Western blot

Principe du Western blot

Le Western blot est une technique de biologie moléculaire qui permet de détecter des protéines spécifiques dans un mélange complexe. Après une séparation par électrophorèse sur gel (souvent SDS-PAGE), les protéines sont transférées sur une membrane (généralement en PVDF ou en nitrocellulose). Cette membrane est ensuite incubée avec un anticorps primaire spécifique à la protéine cible, suivi d'un anticorps secondaire marqué (par exemple, avec une enzyme ou une fluorophore). La détection s'effectue par réaction colorimétrique, chimiluminescente ou fluorescente, permettant d'identifier la protéine d'intérêt selon sa taille et son intensité.

Applications pratiques

Cette méthode est essentielle dans de nombreux domaines : recherche fondamentale sur les mécanismes biologiques, développement de médicaments, diagnostic de maladies (notamment les maladies neurodégénératives ou les cancers), et contrôle qualité dans les industries biotechnologiques. Elle permet de confirmer l'expression d'une protéine, d'évaluer son niveau d'expression, ou de détecter des modifications post-traductionnelles comme la phosphorylation.

Limites et considérations

Le Western blot peut être sensible aux variations de préparation d'échantillons, à la qualité des anticorps, ou à la présence d'anticorps non spécifiques. Une bonne optimisation des conditions (temps d'incubation, dilutions, blocage) est cruciale pour obtenir des résultats fiables.

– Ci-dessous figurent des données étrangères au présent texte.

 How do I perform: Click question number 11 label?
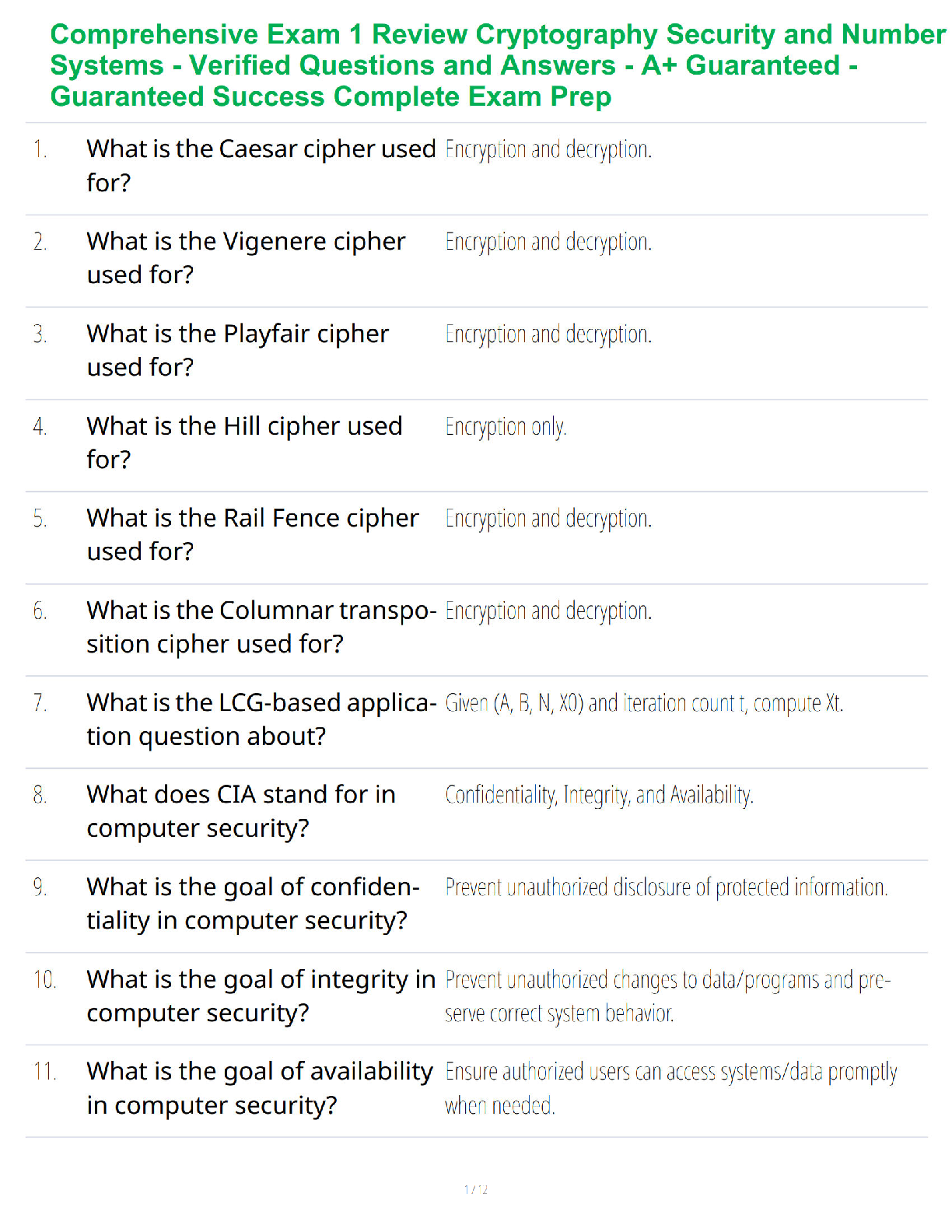(x=45, y=1072)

De plus, il est moins adapté à l'analyse quantitative précise comparé à des méthodes comme la spectrométrie de masse ou les immunoessais quantitatifs.

Concepts connexes

Les techniques complémentaires incluent le Southern blot (pour l'ADN), le Northern blot (pour l'ARN), ainsi que les immunoessais comme l'ELISA, qui offrent des alternatives plus automatisées et quantitatives.